> [Task requirements]: Return the run of lines below that opens with the line containing "Website (462, 1950)" and closes with the line containing "Omega Rising (484, 1437)", keeping each one exact.

> [Data provided]:
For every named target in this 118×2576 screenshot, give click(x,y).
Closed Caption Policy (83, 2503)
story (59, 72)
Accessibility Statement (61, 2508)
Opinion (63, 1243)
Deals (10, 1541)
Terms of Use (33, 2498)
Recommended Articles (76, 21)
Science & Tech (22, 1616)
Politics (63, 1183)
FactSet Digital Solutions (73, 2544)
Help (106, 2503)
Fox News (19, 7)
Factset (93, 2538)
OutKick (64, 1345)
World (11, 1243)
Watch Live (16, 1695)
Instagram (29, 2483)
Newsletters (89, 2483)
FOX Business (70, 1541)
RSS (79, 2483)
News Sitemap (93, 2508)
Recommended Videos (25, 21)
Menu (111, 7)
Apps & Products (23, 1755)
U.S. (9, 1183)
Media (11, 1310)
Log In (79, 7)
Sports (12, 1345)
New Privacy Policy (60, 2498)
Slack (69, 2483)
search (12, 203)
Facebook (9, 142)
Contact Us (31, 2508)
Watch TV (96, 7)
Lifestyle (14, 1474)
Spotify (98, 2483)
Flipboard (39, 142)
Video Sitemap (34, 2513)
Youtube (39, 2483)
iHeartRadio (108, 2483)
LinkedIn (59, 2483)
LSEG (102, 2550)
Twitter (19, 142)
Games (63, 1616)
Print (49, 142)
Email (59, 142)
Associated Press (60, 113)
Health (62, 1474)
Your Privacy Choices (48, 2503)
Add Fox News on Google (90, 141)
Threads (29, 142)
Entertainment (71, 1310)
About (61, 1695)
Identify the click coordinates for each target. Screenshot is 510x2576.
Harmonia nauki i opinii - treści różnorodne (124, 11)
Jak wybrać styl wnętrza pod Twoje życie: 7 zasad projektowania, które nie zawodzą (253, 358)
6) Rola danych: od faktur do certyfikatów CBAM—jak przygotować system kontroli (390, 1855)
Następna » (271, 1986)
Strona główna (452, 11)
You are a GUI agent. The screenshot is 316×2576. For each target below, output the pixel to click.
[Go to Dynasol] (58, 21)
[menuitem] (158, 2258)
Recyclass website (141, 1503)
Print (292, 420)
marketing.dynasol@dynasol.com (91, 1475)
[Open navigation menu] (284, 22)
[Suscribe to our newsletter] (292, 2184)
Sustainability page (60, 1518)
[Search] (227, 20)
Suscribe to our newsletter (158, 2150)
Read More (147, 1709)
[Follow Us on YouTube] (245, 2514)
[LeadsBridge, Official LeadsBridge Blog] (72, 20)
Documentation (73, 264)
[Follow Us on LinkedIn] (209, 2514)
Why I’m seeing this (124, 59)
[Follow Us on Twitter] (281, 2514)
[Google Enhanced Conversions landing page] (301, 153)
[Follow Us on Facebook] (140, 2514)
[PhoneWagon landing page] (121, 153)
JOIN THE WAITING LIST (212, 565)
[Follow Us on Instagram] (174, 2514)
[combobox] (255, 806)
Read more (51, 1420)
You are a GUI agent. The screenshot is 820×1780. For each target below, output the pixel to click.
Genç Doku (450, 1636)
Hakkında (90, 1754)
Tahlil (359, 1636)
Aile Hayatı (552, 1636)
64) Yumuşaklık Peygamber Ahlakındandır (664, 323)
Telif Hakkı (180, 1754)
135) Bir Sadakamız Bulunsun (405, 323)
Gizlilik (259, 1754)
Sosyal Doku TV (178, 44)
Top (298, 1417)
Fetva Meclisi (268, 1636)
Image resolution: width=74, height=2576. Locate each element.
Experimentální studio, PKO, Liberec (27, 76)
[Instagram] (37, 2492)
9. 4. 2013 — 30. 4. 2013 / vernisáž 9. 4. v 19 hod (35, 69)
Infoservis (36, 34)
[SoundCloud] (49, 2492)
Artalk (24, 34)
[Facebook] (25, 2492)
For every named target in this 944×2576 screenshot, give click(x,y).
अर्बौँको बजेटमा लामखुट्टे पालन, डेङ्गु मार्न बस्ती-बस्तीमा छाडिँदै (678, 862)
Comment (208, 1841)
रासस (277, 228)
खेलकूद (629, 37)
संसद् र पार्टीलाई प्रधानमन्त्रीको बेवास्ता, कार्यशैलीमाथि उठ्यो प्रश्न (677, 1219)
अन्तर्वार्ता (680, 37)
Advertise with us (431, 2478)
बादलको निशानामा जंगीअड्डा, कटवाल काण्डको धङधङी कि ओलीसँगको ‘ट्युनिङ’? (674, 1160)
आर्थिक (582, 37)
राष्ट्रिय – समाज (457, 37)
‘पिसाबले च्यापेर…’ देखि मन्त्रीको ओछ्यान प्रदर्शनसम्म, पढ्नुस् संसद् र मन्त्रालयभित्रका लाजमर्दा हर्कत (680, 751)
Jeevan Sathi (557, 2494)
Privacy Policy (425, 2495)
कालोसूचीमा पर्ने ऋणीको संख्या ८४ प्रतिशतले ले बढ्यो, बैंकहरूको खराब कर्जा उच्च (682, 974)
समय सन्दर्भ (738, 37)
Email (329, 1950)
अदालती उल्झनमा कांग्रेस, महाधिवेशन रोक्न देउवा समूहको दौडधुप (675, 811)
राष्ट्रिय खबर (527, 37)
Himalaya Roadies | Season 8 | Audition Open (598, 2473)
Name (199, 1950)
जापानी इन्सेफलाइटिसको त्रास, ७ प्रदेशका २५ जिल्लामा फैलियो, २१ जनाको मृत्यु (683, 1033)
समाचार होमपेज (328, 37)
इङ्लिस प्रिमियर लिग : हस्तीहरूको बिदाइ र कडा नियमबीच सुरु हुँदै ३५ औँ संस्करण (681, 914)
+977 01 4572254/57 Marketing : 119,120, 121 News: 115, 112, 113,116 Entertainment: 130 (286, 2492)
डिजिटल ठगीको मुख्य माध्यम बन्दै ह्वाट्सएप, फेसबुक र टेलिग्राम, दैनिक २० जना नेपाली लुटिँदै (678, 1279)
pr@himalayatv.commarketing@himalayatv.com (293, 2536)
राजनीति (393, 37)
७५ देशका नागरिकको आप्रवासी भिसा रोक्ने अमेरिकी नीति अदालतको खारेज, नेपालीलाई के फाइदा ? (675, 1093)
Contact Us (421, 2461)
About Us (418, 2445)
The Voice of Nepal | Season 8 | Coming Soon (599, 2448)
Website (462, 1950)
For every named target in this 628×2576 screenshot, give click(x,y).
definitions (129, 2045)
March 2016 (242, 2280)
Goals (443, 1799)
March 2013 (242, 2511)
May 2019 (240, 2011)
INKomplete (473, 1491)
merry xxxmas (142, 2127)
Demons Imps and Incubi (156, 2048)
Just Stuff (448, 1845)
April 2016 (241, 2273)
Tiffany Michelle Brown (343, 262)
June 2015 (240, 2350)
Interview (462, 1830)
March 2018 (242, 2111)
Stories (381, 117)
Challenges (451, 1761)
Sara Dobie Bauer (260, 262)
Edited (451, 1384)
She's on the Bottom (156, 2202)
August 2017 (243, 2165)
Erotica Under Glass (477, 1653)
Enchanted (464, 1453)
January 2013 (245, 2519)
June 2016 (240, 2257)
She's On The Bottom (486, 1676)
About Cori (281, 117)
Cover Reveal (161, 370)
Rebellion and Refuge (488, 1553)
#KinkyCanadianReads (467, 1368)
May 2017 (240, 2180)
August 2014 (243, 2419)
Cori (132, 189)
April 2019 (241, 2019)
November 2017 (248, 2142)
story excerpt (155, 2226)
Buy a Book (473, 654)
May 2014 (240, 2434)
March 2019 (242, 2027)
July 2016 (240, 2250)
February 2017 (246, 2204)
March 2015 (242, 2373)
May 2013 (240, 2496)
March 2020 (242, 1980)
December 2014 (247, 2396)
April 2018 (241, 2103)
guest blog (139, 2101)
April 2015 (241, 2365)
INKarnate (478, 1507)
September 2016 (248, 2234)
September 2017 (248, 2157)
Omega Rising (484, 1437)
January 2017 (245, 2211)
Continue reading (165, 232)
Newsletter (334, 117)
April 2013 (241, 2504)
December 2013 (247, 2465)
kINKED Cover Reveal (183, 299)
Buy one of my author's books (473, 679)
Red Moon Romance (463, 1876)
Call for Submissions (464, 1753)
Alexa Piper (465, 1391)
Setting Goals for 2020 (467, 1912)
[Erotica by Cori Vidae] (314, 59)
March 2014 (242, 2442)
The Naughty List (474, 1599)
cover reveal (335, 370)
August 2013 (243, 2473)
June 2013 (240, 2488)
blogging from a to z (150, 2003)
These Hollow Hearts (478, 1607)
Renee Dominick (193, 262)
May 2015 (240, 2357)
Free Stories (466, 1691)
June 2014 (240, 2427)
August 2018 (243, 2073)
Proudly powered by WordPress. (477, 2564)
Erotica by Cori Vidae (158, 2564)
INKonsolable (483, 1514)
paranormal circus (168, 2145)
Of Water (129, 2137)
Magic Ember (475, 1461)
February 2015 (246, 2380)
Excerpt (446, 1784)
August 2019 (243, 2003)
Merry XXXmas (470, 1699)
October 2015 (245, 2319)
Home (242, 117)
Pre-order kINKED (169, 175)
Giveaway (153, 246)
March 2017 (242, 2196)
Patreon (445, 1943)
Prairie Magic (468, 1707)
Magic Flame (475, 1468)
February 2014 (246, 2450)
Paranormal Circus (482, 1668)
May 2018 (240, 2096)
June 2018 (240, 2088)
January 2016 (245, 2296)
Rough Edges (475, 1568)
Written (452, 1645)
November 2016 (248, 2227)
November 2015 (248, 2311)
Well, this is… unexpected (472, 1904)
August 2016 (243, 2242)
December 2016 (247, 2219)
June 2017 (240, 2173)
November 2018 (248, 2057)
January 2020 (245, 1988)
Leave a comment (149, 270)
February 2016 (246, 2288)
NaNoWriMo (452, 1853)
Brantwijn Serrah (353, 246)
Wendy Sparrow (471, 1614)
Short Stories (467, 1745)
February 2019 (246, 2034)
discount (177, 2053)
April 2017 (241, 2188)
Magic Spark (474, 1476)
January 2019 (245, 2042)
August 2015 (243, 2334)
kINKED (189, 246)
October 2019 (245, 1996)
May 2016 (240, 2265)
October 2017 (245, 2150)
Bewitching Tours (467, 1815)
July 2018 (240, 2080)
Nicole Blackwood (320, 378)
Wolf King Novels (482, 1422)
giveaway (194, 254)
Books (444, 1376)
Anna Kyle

> [Result of this task]:
Website (462, 1950)
For every named target in this 628×2576 screenshot, give click(x,y).
definitions (129, 2045)
March 2016 (242, 2280)
Goals (443, 1799)
March 2013 (242, 2511)
May 2019 (240, 2011)
INKomplete (473, 1491)
merry xxxmas (142, 2127)
Demons Imps and Incubi (156, 2048)
Just Stuff (448, 1845)
April 2016 (241, 2273)
Tiffany Michelle Brown (343, 262)
June 2015 (240, 2350)
Interview (462, 1830)
March 2018 (242, 2111)
Stories (381, 117)
Challenges (451, 1761)
Sara Dobie Bauer (260, 262)
Edited (451, 1384)
She's on the Bottom (156, 2202)
August 2017 (243, 2165)
Erotica Under Glass (477, 1653)
Enchanted (464, 1453)
January 2013 (245, 2519)
June 2016 (240, 2257)
She's On The Bottom (486, 1676)
About Cori (281, 117)
Cover Reveal (161, 370)
Rebellion and Refuge (488, 1553)
#KinkyCanadianReads (467, 1368)
May 2017 (240, 2180)
August 2014 (243, 2419)
Cori (132, 189)
April 2019 (241, 2019)
November 2017 (248, 2142)
story excerpt (155, 2226)
Buy a Book (473, 654)
May 2014 (240, 2434)
March 2019 (242, 2027)
July 2016 (240, 2250)
February 2017 (246, 2204)
March 2015 (242, 2373)
May 2013 (240, 2496)
March 2020 (242, 1980)
December 2014 (247, 2396)
April 2018 (241, 2103)
guest blog (139, 2101)
April 2015 (241, 2365)
INKarnate (478, 1507)
September 2016 (248, 2234)
September 2017 (248, 2157)
Omega Rising (484, 1437)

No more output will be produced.